• _WRITTEN REQUEST_
Extract every line below that contains the string "search". Matching is case-sensitive.

• _DATA SHOWN_
----------

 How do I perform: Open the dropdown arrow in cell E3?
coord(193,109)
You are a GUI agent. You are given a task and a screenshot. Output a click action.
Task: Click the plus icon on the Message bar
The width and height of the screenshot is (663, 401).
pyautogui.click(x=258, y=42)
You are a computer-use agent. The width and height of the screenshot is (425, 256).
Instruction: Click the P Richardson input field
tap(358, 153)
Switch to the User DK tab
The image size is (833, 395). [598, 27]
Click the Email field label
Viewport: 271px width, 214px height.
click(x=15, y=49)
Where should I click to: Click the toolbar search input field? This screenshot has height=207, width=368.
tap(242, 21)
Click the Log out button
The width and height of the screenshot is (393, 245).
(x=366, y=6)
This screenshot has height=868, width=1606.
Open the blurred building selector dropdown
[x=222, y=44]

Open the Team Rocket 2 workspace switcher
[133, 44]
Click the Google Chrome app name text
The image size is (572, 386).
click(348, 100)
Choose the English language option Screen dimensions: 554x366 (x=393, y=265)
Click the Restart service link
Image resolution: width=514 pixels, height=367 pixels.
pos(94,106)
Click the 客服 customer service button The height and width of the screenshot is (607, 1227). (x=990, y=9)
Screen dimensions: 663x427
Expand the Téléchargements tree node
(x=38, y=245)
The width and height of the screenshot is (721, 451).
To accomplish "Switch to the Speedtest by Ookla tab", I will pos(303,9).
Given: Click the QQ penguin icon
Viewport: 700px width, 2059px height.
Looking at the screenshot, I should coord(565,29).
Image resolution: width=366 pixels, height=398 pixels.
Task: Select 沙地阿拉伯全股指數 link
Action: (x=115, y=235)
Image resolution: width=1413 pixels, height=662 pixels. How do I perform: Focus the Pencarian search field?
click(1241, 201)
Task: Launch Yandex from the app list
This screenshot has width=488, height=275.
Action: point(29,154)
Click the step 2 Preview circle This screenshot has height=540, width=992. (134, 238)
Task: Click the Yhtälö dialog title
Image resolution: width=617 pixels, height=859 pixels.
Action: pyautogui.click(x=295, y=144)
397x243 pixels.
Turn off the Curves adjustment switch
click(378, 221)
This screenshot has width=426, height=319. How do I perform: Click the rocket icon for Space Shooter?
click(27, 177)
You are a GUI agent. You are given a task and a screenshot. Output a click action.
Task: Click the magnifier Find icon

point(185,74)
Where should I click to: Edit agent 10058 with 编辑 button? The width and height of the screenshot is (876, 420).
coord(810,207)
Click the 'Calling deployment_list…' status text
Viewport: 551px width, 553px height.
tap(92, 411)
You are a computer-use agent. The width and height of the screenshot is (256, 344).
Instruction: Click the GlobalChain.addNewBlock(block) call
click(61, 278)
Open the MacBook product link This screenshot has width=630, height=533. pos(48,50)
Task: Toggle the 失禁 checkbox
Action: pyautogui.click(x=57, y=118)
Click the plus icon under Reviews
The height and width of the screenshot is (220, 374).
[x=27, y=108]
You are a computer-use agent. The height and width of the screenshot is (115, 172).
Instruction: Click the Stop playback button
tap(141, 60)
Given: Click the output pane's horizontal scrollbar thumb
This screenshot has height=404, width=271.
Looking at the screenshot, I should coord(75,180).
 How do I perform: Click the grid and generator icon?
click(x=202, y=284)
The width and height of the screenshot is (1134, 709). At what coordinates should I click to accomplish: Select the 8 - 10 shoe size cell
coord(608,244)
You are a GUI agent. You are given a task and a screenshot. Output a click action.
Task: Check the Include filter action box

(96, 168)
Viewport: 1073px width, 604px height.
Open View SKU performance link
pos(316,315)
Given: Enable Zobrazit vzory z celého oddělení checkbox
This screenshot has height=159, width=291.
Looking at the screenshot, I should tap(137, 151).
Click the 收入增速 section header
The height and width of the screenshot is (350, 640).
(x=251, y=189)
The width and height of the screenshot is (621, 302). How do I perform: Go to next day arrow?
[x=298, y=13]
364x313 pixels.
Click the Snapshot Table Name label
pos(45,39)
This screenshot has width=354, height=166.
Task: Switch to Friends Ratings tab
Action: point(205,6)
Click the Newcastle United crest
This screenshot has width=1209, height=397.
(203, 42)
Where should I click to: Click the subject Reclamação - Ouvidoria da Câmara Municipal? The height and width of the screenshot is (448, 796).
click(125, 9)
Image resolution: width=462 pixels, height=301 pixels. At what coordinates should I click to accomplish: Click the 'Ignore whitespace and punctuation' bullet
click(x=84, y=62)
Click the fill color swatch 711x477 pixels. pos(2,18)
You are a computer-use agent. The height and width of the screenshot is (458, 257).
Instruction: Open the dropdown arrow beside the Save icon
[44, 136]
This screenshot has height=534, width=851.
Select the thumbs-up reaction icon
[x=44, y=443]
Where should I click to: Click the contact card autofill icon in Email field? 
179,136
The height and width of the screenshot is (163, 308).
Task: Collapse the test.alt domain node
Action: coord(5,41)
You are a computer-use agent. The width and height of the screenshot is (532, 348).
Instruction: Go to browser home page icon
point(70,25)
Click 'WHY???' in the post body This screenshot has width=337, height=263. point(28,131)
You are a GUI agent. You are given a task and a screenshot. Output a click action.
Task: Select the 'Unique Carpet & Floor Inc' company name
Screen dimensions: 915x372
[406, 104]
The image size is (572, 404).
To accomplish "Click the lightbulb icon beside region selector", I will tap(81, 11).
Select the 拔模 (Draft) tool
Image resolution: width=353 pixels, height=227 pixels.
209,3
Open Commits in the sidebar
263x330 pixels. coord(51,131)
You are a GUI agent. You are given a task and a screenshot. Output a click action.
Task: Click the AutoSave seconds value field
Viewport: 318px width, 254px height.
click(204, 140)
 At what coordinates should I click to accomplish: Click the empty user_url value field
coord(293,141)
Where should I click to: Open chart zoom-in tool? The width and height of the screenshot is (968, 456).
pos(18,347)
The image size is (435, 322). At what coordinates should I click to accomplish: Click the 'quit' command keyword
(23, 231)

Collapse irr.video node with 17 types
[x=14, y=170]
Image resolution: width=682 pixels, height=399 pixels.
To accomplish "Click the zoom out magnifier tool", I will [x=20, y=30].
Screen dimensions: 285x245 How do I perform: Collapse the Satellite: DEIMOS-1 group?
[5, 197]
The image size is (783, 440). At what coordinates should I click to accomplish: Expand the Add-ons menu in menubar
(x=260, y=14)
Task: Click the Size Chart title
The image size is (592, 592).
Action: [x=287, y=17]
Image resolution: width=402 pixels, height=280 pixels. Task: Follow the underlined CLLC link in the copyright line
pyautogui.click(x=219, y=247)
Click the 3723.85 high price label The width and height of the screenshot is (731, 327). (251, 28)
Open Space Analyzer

----------

• _EXERCISE ANSWER_
Where should I click to: Click the toolbar search input field? This screenshot has height=207, width=368.
Image resolution: width=1413 pixels, height=662 pixels. How do I perform: Focus the Pencarian search field?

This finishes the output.